© Christian Wille
Incroyable mais vrai : la Grande Région compte 2 595 kilomètres de frontières. Si elles revêtent encore une réalité physique, elles ne sont toutefois plus une réalité depuis belle lurette dans l’esprit des quelque 11,5 millions d’habitants de la Grande Région. En effet, environ 220 000 frontaliers traversent les frontières de cette région chaque jour pour se rendre à leur travail.Sans compter celles et ceux qui se franchissent la frontière pour faire leurs courses, le plein d’essence ou parce qu’ils vivent dans le pays voisin.
Autant de facteurs qui impactent d’une manière particulière la région – que ce soit en termes de différence de taux d’emploi ainsi que de conditions de revenus dans cette région, de transports, de diversité linguistique, de différences culturelles mais aussi de collaboration transfrontalière dans bien des domaines.
La recherche sur la région frontalière doit être plus visible à l’échelle internationale
Par voie de conséquence, la Grande Région représente un champ de recherche interdisciplinaire pour la science. Et pour les responsables politiques de cet environnement de vie, les conclusions de ces recherches peuvent constituer une aide à la prise de décisions. Rien d’inhabituel au demeurant à ce que la recherche se penche sur le quotidien des régions frontalières, mais c’est la forme qu’elle prend dans la Grande Région qui est unique.

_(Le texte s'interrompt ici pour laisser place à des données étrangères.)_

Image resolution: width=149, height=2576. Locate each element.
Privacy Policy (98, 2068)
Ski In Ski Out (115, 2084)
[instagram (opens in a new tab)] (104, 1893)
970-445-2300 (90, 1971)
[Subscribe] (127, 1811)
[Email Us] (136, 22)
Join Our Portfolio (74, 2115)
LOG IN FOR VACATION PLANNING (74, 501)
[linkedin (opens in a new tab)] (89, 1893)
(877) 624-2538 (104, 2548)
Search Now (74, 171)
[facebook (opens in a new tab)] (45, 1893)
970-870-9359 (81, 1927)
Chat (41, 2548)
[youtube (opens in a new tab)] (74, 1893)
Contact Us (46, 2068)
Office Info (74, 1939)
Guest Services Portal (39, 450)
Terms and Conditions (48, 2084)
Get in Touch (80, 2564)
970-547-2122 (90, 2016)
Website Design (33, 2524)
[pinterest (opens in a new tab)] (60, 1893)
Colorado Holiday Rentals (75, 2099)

En 2014, l’Université de la Grande Région (UniGR), composée des universités de Liège, Luxembourg, Trèves, Kaiserslautern, de Lorraine et de la Sarre, a créé « UniGR.Center for Border Studies », un réseau commun qui se veut une plate-forme multidisciplinaire pour la recherche dans les régions frontalières. Le réseau cherche notamment à regrouper les projets des universités participantes dans le domaine des border studies et à mener des recherches communes.
La région frontalière offre un vaste champ de recherche pour quantité de disciplines
Depuis 2018, le réseau conduit le projet « Interreg VA Grande Région ». L’objectif de ce projet est de développer et de consolider structurellement le réseau scientifique transfrontalier. Pour l’heure, 80 chercheurs de seize disciplines scientifiques sont impliqués. Comme l’explique Christian Wille, responsable de projet scientifique, il s’agit également de positionner durablement la Grande Région comme lieu de recherche dans un domaine scientifique en plein essor : « Le projet doit contribuer à accroître notre visibilité à l’échelle internationale en matière de recherche frontalière ».

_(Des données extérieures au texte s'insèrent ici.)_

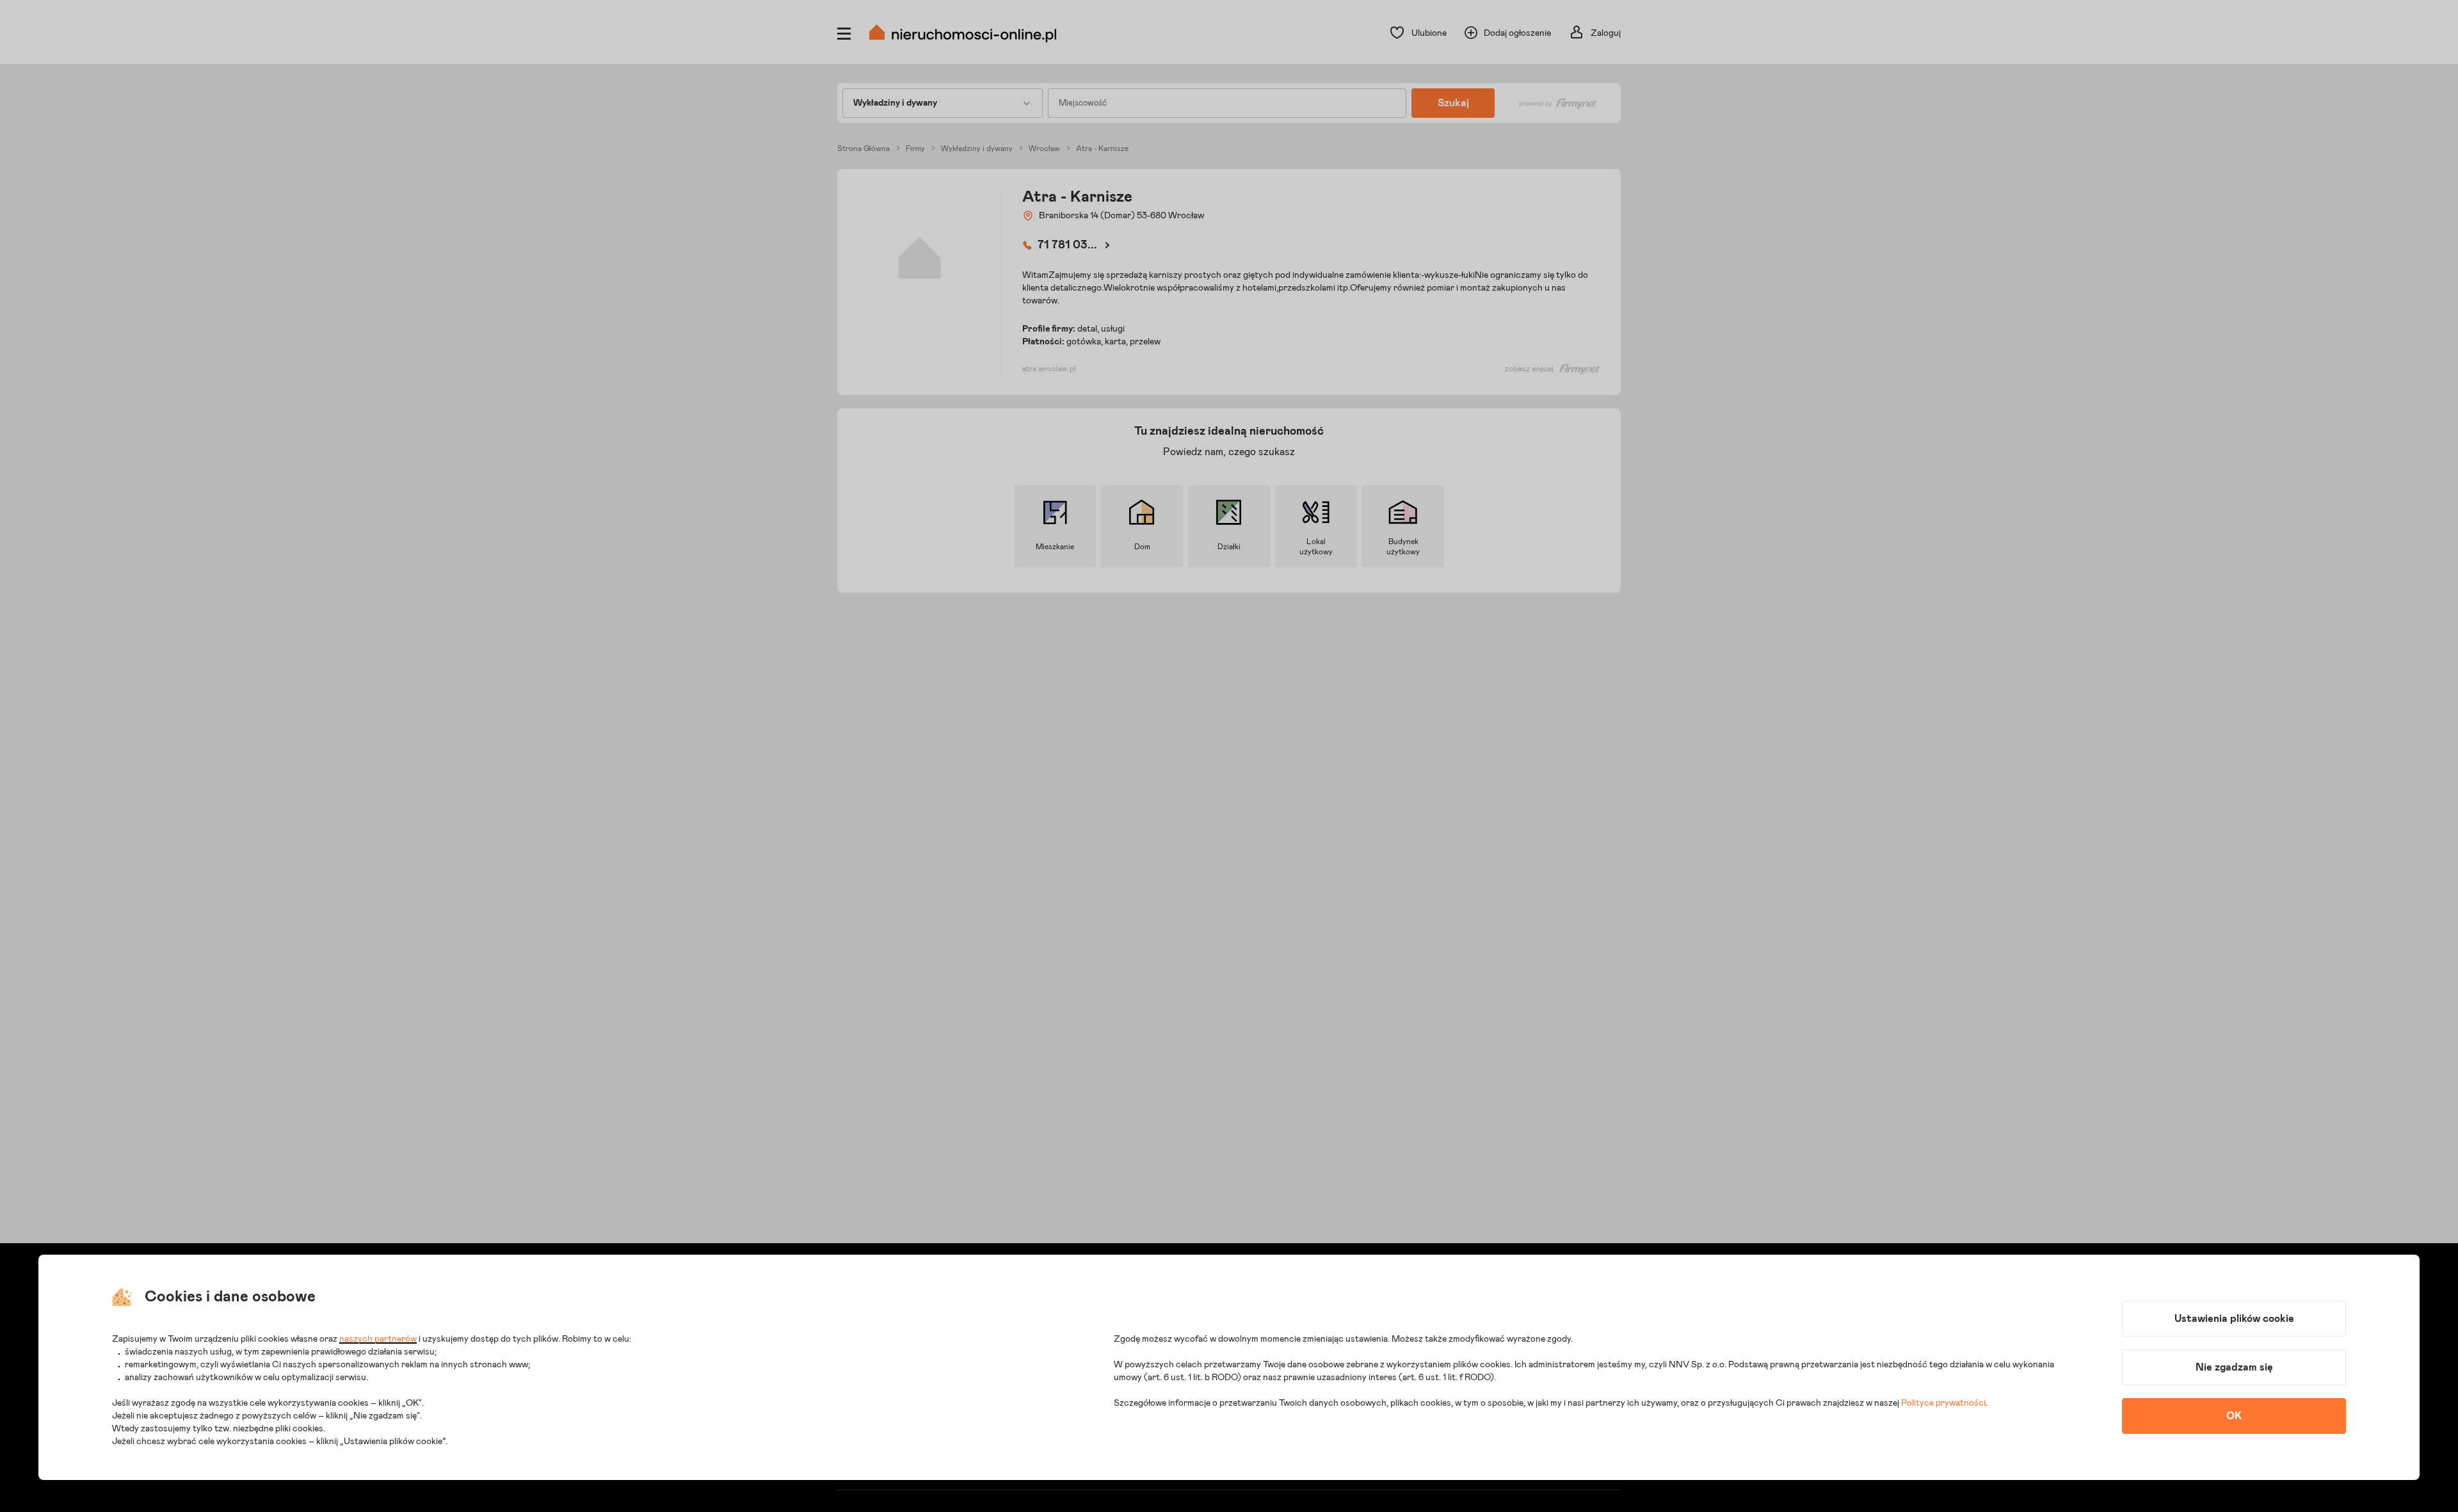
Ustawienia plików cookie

Les aspects pour ce faire incluent, par exemple, le développement d’une infrastructure à des fins de recherche. « Nous souhaitons entre autres créer une banque de données en ligne avec d’importants textes spécialisés sur les « border studies », préparer des ressources et les commenter pour que les chercheurs et les acteurs institutionnels puissent travailler sur cette base », explique le chercheur en sciences culturelles de l’Université du Luxembourg.
Un tiers des Européens vit dans des régions frontalières
Christian Wille cite à titre d’exemple des plans de développement d’aménagement du territoire différents dans les sous-régions de la Grande Région. Il explique : « Un développement régional intégré dans la Grande Région requiert une coordination interrégionale des activités d’aménagement du territoire ». Pour ce faire, des informations et des documents stratégiques peuvent être consultés dans le centre de documentation numérique de l’UniGR-Center for Border Studies.

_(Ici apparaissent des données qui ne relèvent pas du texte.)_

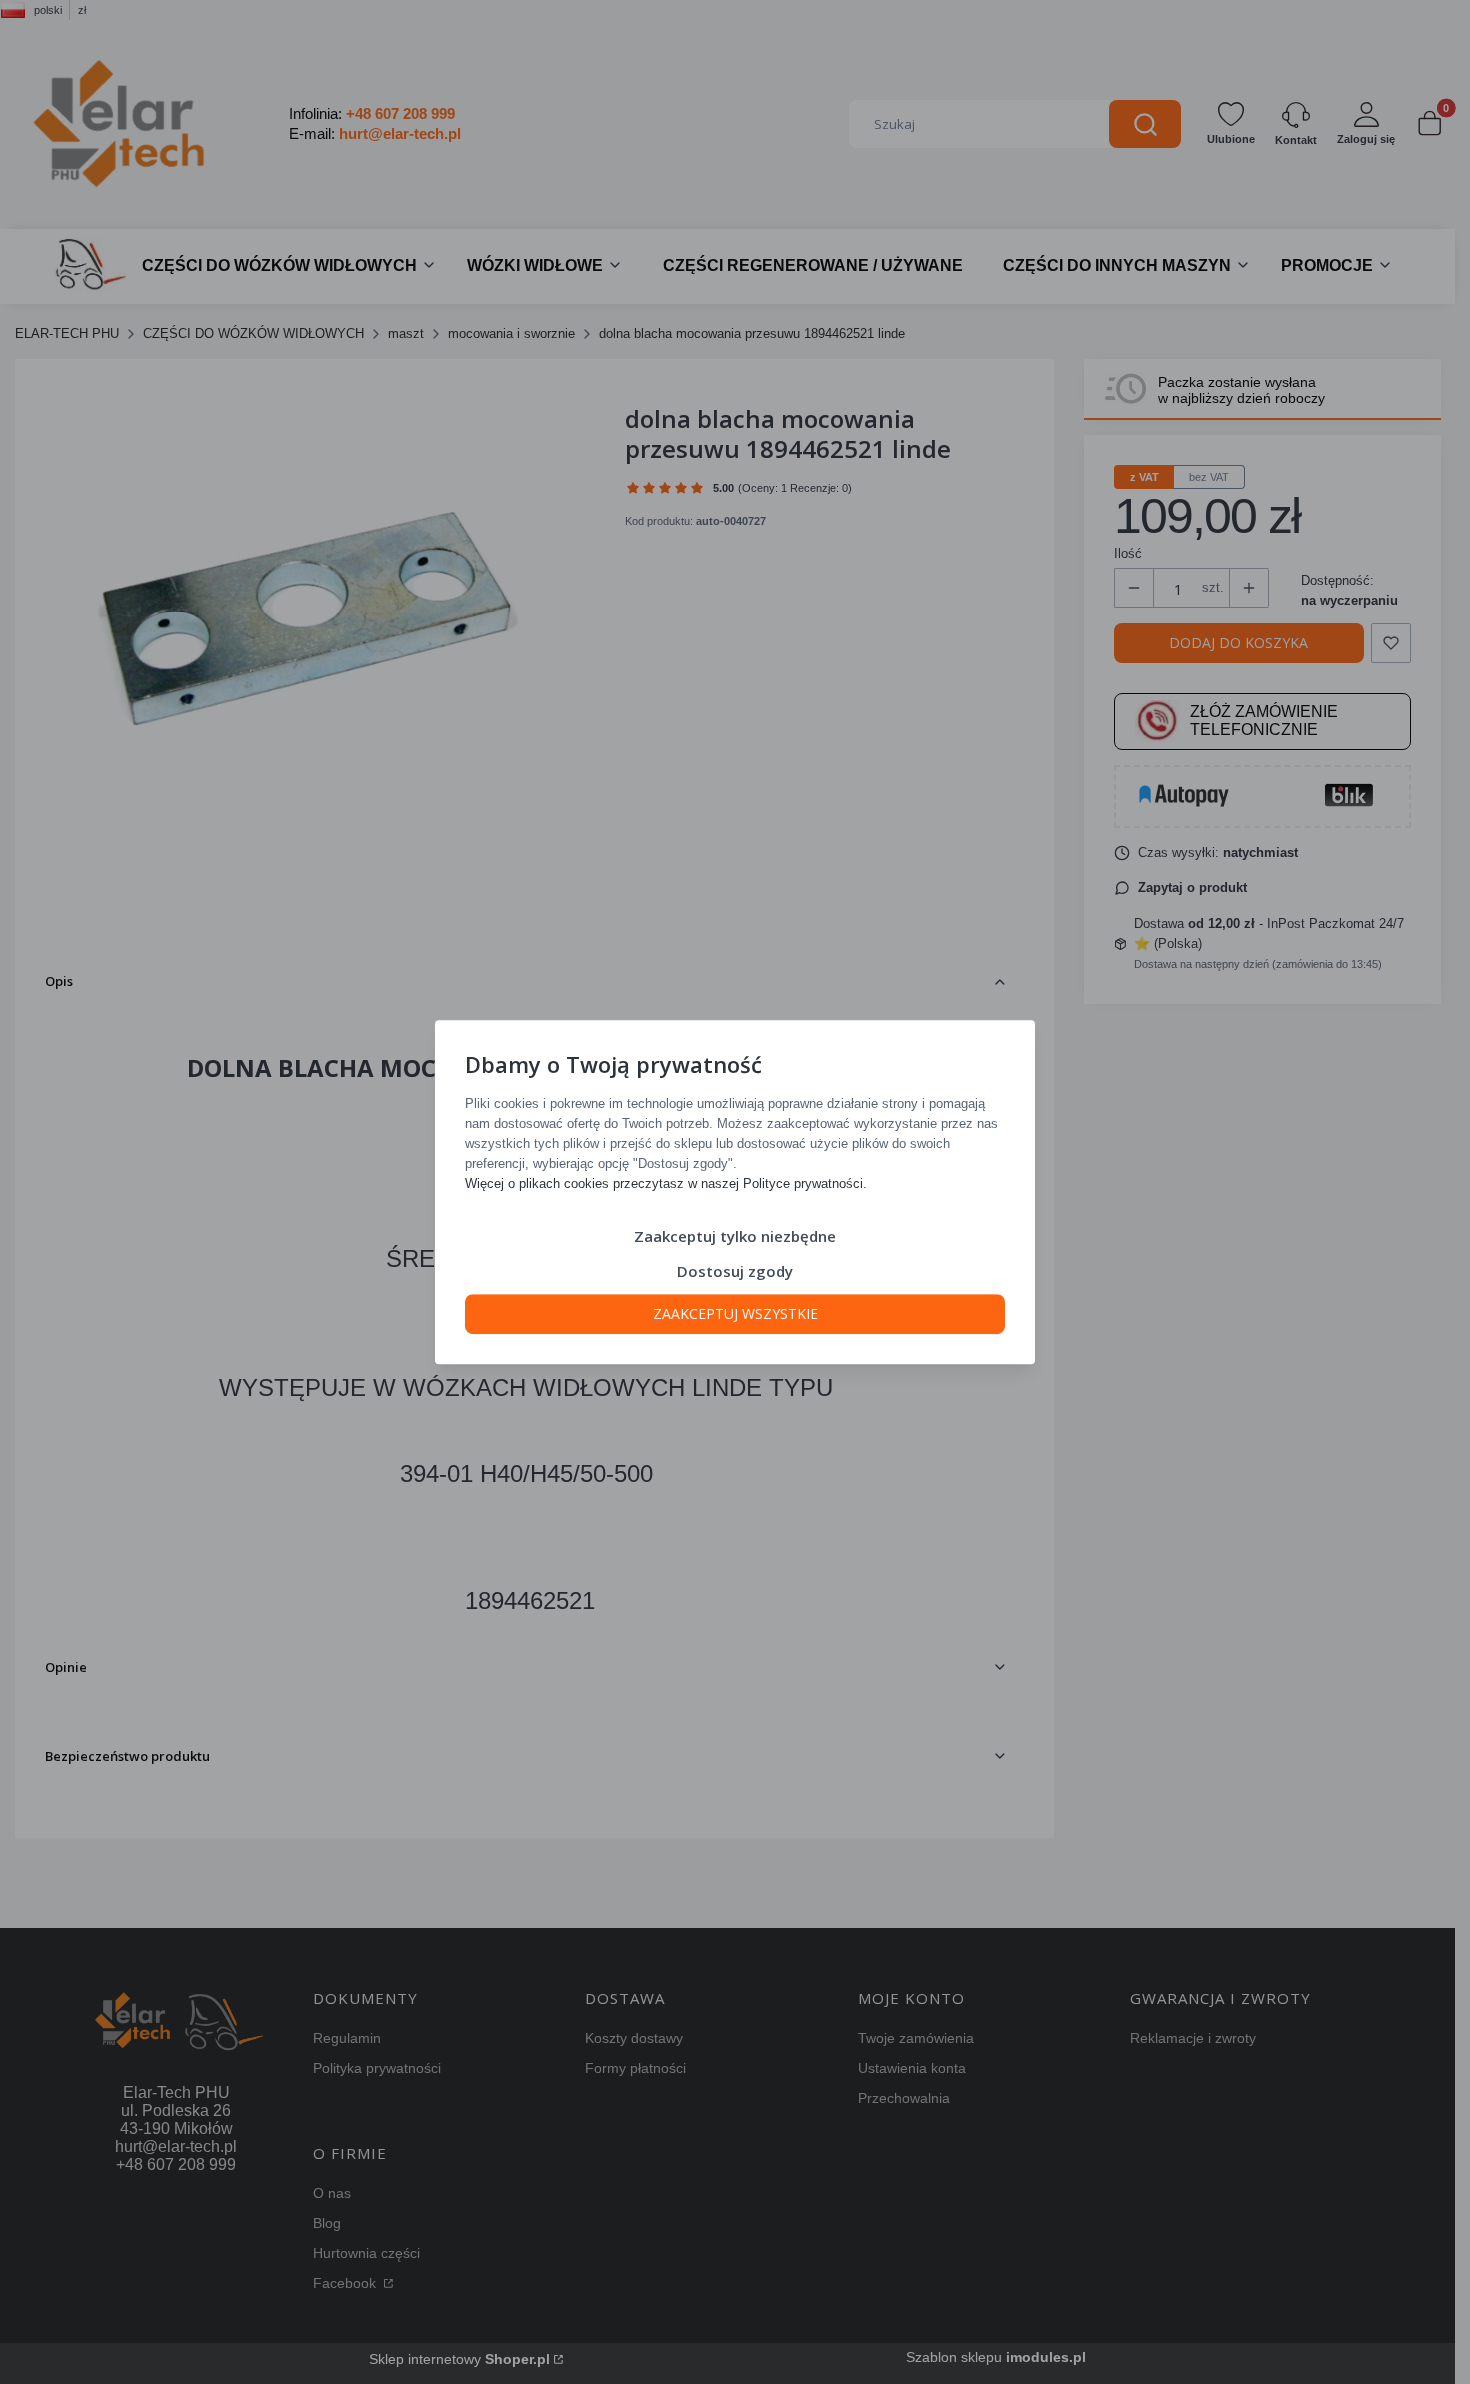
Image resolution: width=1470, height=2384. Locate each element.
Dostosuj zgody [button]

Pour le Président du Comité européen des régions, Karl-Heinz Lambertz, l’UniGR-Center for Border Studies contribue à « transformer les frontières en ressources pour les citoyens dans chacun des deux pays ». De son point de vue, les régions frontalières sont « de véritables laboratoires de l’intégration européenne » et il souligne de ce fait l’importance de cette recherche. Car après tout, un tiers de tous les Européens vit dans des régions frontalières.
Un programme commun de master en border studies
Le réseau des chercheurs frontaliers s’avère également intéressant pour les étudiants. Dans le programme trinational etmultilingue de master en border studies, que quatre universités du réseau UniGR proposent conjointement depuis 2017, les étudiants peuvent ainsi apprendre les contextes sociaux, économiques et politiques des régions frontalières ainsi que les démarcations frontalières. Le master offre la possibilité de se spécialiser en sciences de l’espace ou en études culturelles et linguistiques. Des outils innovants d’apprentissage à distance, actuellement en cours d’élaboration dans le cadre du projet Interreg du réseau, sont destinés à faciliter les études transfrontalières.
Le développement et la consolidation de l’UniGR Center for Border Studies sont rendus possibles par l’UE, qui finance le réseau à hauteur d’environ deux millions d’euros dans le cadre du programme Interreg VA Grande Région jusqu’en 2020. Les universités de la Grande Région contribuent pour 1,6 million d’euros.